Segment Start: MATERIAL FOR THE TASK
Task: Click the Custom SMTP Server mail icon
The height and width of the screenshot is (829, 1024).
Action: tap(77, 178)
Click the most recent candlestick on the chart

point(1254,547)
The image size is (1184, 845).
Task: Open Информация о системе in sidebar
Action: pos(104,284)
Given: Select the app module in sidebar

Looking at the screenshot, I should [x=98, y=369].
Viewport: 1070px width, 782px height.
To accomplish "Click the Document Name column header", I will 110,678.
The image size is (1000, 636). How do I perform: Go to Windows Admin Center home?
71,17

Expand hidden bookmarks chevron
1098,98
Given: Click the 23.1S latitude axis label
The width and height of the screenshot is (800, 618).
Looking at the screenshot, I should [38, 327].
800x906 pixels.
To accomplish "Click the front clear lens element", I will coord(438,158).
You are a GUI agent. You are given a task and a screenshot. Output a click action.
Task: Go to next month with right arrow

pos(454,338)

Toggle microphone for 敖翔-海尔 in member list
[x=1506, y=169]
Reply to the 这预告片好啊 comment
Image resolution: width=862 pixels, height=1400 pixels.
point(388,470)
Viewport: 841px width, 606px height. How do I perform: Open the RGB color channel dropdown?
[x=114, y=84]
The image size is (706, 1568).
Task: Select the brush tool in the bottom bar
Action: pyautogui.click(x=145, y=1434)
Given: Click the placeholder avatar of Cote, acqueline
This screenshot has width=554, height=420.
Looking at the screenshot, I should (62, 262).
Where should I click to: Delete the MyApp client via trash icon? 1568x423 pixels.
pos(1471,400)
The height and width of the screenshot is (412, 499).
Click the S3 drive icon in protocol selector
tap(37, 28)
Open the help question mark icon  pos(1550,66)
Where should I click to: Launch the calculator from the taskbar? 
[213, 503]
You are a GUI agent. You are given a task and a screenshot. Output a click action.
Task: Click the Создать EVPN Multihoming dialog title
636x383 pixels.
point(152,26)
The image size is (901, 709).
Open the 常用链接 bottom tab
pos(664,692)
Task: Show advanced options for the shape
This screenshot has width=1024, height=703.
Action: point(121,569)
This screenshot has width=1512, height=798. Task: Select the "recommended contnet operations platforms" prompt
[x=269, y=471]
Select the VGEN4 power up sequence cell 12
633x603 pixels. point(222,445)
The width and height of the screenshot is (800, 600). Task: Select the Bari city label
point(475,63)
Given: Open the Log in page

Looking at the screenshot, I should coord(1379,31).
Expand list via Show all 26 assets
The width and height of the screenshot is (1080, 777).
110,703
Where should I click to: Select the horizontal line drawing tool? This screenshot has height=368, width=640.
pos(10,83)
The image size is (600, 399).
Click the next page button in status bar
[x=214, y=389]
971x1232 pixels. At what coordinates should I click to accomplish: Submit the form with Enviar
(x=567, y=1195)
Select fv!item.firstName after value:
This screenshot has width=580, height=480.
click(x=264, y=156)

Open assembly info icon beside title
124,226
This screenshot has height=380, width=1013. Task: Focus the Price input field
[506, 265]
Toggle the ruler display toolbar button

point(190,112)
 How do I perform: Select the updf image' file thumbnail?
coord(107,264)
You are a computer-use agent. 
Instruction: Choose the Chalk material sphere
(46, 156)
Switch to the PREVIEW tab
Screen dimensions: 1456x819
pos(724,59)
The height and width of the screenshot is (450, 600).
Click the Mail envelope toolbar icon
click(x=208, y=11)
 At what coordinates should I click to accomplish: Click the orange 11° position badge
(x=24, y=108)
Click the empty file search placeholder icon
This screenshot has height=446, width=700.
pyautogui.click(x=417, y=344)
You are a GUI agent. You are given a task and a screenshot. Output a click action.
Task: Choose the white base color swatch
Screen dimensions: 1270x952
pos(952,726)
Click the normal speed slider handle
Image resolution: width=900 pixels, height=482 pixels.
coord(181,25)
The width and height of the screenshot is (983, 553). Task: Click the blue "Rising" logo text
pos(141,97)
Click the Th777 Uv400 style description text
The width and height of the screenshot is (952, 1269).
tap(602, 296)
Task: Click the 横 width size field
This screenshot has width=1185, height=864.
Segment End: MATERIAL FOR THE TASK
- WORK REQUIRED
The required answer is the complete data, repeated exactly.

- RESULT BELOW
Task: Click the Custom SMTP Server mail icon
The height and width of the screenshot is (829, 1024).
Action: tap(77, 178)
Click the most recent candlestick on the chart

point(1254,547)
The image size is (1184, 845).
Task: Open Информация о системе in sidebar
Action: pos(104,284)
Given: Select the app module in sidebar

Looking at the screenshot, I should [x=98, y=369].
Viewport: 1070px width, 782px height.
To accomplish "Click the Document Name column header", I will 110,678.
The image size is (1000, 636). How do I perform: Go to Windows Admin Center home?
71,17

Expand hidden bookmarks chevron
1098,98
Given: Click the 23.1S latitude axis label
The width and height of the screenshot is (800, 618).
Looking at the screenshot, I should [38, 327].
800x906 pixels.
To accomplish "Click the front clear lens element", I will coord(438,158).
You are a GUI agent. You are given a task and a screenshot. Output a click action.
Task: Go to next month with right arrow

pos(454,338)

Toggle microphone for 敖翔-海尔 in member list
[x=1506, y=169]
Reply to the 这预告片好啊 comment
Image resolution: width=862 pixels, height=1400 pixels.
point(388,470)
Viewport: 841px width, 606px height. How do I perform: Open the RGB color channel dropdown?
[x=114, y=84]
The image size is (706, 1568).
Task: Select the brush tool in the bottom bar
Action: pyautogui.click(x=145, y=1434)
Given: Click the placeholder avatar of Cote, acqueline
This screenshot has width=554, height=420.
Looking at the screenshot, I should (62, 262).
Where should I click to: Delete the MyApp client via trash icon? 1568x423 pixels.
pos(1471,400)
The height and width of the screenshot is (412, 499).
Click the S3 drive icon in protocol selector
tap(37, 28)
Open the help question mark icon  pos(1550,66)
Where should I click to: Launch the calculator from the taskbar? 
[213, 503]
You are a GUI agent. You are given a task and a screenshot. Output a click action.
Task: Click the Создать EVPN Multihoming dialog title
636x383 pixels.
point(152,26)
The image size is (901, 709).
Open the 常用链接 bottom tab
pos(664,692)
Task: Show advanced options for the shape
This screenshot has width=1024, height=703.
Action: point(121,569)
This screenshot has width=1512, height=798. Task: Select the "recommended contnet operations platforms" prompt
[x=269, y=471]
Select the VGEN4 power up sequence cell 12
633x603 pixels. point(222,445)
The width and height of the screenshot is (800, 600). Task: Select the Bari city label
point(475,63)
Given: Open the Log in page

Looking at the screenshot, I should coord(1379,31).
Expand list via Show all 26 assets
The width and height of the screenshot is (1080, 777).
110,703
Where should I click to: Select the horizontal line drawing tool? This screenshot has height=368, width=640.
pos(10,83)
The image size is (600, 399).
Click the next page button in status bar
[x=214, y=389]
971x1232 pixels. At what coordinates should I click to accomplish: Submit the form with Enviar
(x=567, y=1195)
Select fv!item.firstName after value:
This screenshot has width=580, height=480.
click(x=264, y=156)

Open assembly info icon beside title
124,226
This screenshot has height=380, width=1013. Task: Focus the Price input field
[506, 265]
Toggle the ruler display toolbar button

point(190,112)
 How do I perform: Select the updf image' file thumbnail?
coord(107,264)
You are a computer-use agent. 
Instruction: Choose the Chalk material sphere
(46, 156)
Switch to the PREVIEW tab
Screen dimensions: 1456x819
pos(724,59)
The height and width of the screenshot is (450, 600).
Click the Mail envelope toolbar icon
click(x=208, y=11)
 At what coordinates should I click to accomplish: Click the orange 11° position badge
(x=24, y=108)
Click the empty file search placeholder icon
This screenshot has height=446, width=700.
pyautogui.click(x=417, y=344)
You are a GUI agent. You are given a task and a screenshot. Output a click action.
Task: Choose the white base color swatch
Screen dimensions: 1270x952
pos(952,726)
Click the normal speed slider handle
Image resolution: width=900 pixels, height=482 pixels.
coord(181,25)
The width and height of the screenshot is (983, 553). Task: Click the blue "Rising" logo text
pos(141,97)
Click the Th777 Uv400 style description text
The width and height of the screenshot is (952, 1269).
tap(602, 296)
Task: Click the 横 width size field
This screenshot has width=1185, height=864.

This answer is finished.